**TASK TO CARRY OUT**
Every line with "icon" in it must be copied from the data.

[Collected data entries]

..........

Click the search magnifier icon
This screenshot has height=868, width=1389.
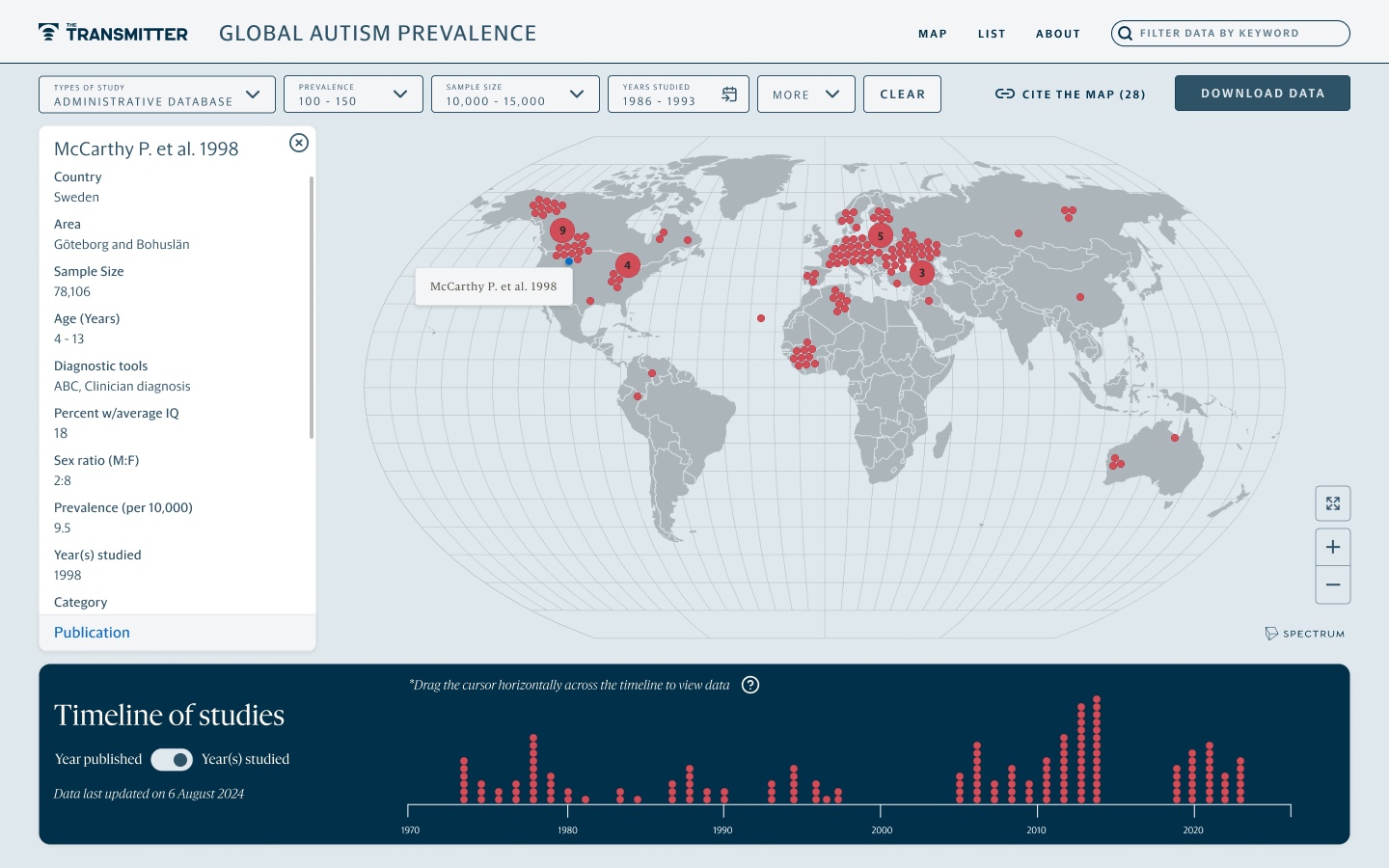(1125, 34)
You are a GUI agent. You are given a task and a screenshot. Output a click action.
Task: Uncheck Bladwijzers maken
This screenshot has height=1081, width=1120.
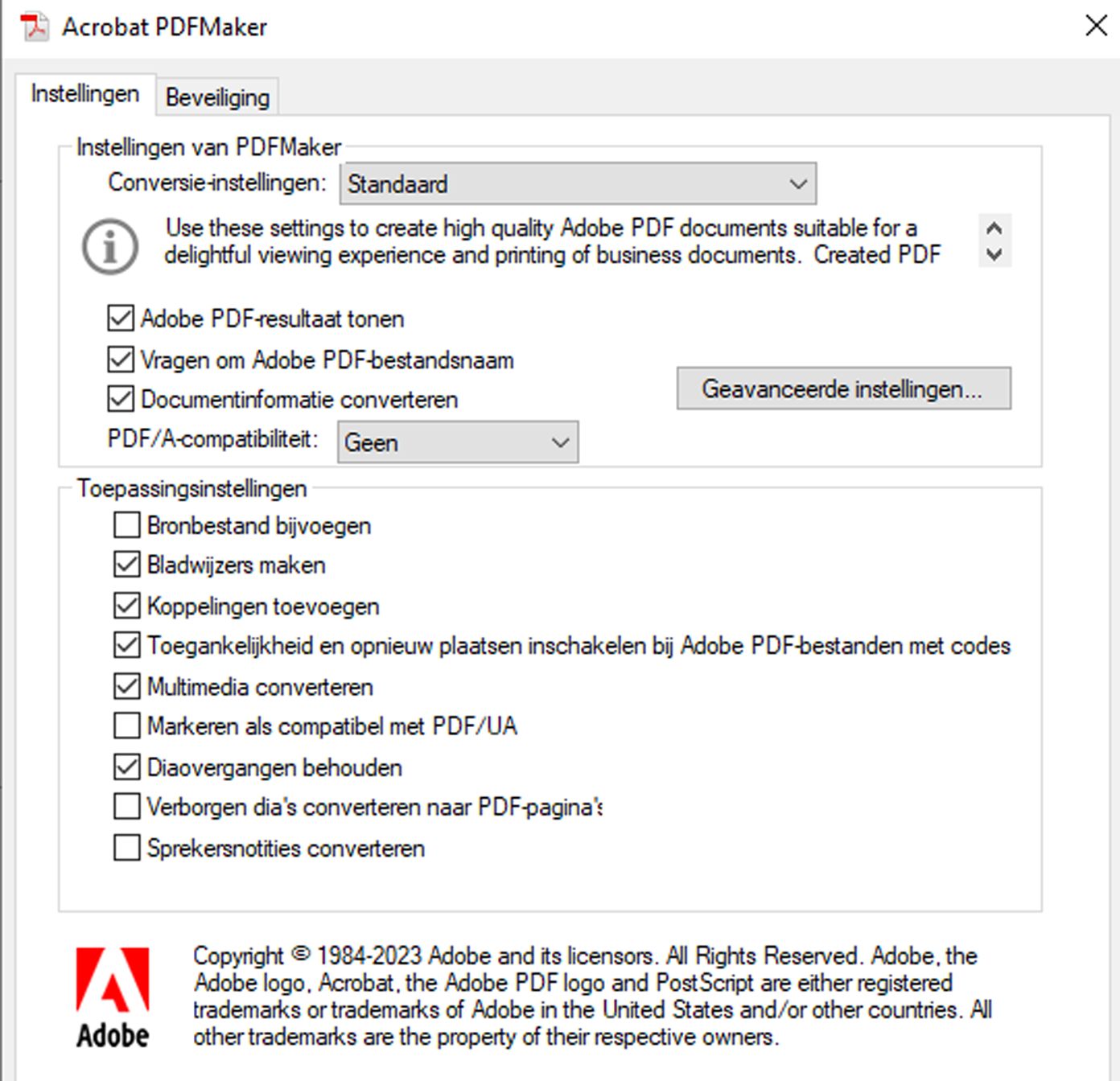click(127, 565)
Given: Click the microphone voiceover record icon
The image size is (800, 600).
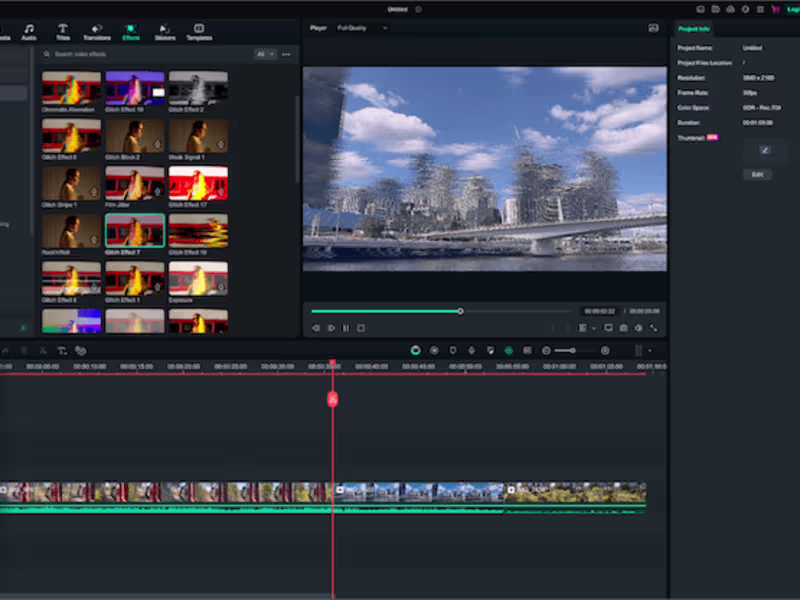Looking at the screenshot, I should pos(471,351).
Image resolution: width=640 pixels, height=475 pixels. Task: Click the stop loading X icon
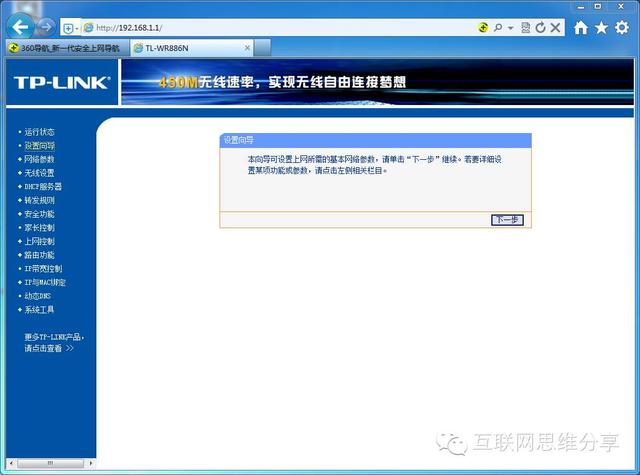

..........

**REPLY**
Click the search magnifier icon
Given: Click the microphone voiceover record icon
Image resolution: width=640 pixels, height=475 pixels. Task: Click the stop loading X icon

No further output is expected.